WHAT IS BEING ASKED: Recast every line of the items below as a Markdown table with the columns Row and Line, numbering the rows and skipping blank lines. Leave the pictures out.

■ ■ ■

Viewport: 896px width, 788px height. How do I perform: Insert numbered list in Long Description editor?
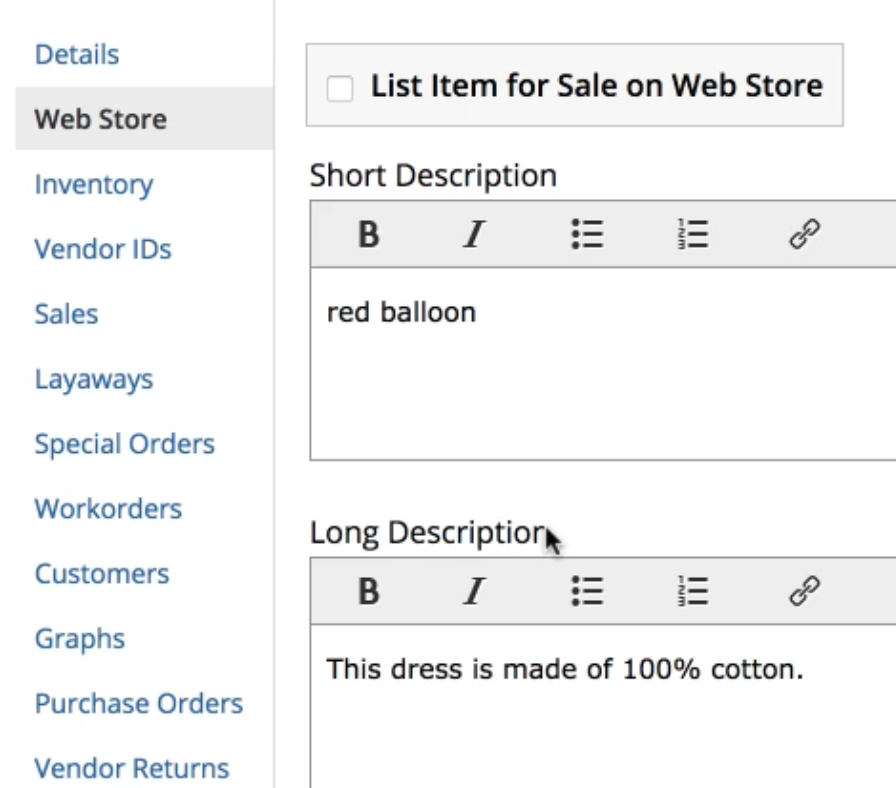(693, 592)
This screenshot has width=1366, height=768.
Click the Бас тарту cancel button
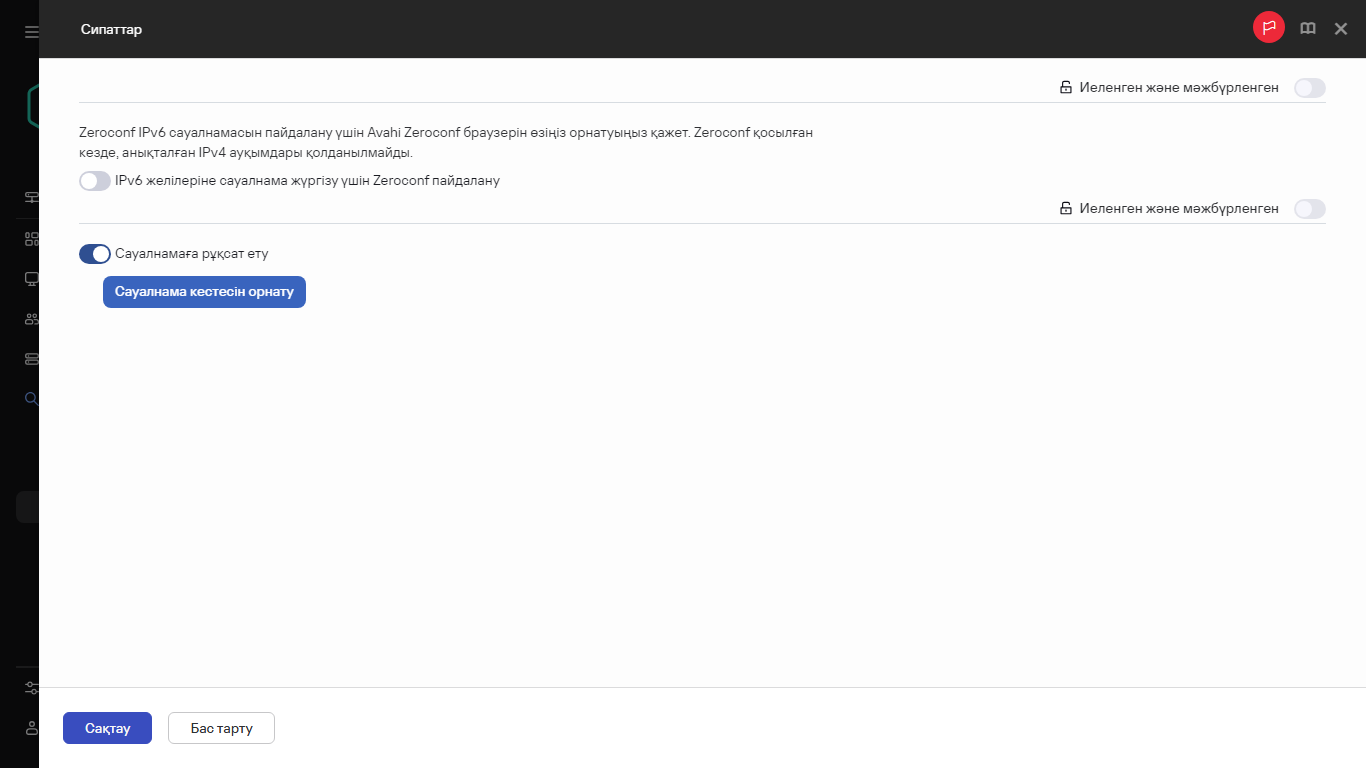221,728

■ ■ ■

ANSWER FOR THE TASK:
| Row | Line |
|---|---|
| 1 | Viewport: 896px width, 788px height. How do I perform: Insert numbered list in Long Description editor? |
| 2 | (693, 592) |
| 3 | This screenshot has width=1366, height=768. |
| 4 | Click the Бас тарту cancel button |
| 5 | 221,728 |